Giving radiation therapy and chemotherapy at the same time after a lumpectomy helps keep breast cancer from returning locally, according to a study published in the December 1 issue of the International Journal of Radiation Oncology-Biology-Physics, the official journal of ASTRO.
Breast cancer widely affects women in the United States, with more than 213,000 women estimated to be diagnosed in 2006. For early-stage breast cancer, the standard treatment is a lumpectomy (surgical removal of the tumor) followed by radiation therapy to the entire breast. Doctors usually recommend chemotherapy in addition for women with invasive disease. When to give the chemotherapy – whether after surgery, but before radiation or after surgery and radiation – has been widely debated among researchers.

Provided data
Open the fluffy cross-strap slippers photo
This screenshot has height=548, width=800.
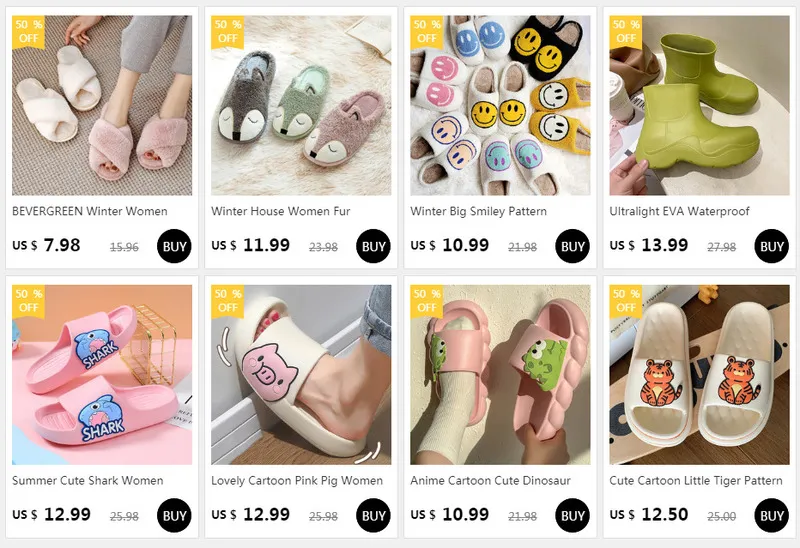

Set of tasks
**1)** According to the breast cancer treatment passage, what is the standard treatment for early-stage breast cancer?
**2)** Carry on the passage about breast cancer treatment after lumpectomy, starting after its last sentence.

Answers for the exercise
**1)** A lumpectomy followed by radiation therapy to the entire breast.

**2)**
Cancer researchers at Yale New Haven Hospital in New Haven, Conn., and the Cancer Institute of New Jersey, New Brunswick, N.J., wanted to try to answer the question as to the proper sequencing of chemotherapy. Doctors recorded data from more than 2,000 patients over the course of nearly 25 years. Of those women, 535 patients were treated with the different sequencing of chemotherapy and radiation therapy. Patients were then grouped by how they received the treatment, 276 women received chemotherapy before radiation therapy, 106 women received radiation therapy before chemotherapy, 109 women received concurrent chemotherapy and radiation and 44 women received the “sandwich” technique of alternating chemotherapy with radiation therapy and then repeating chemotherapy.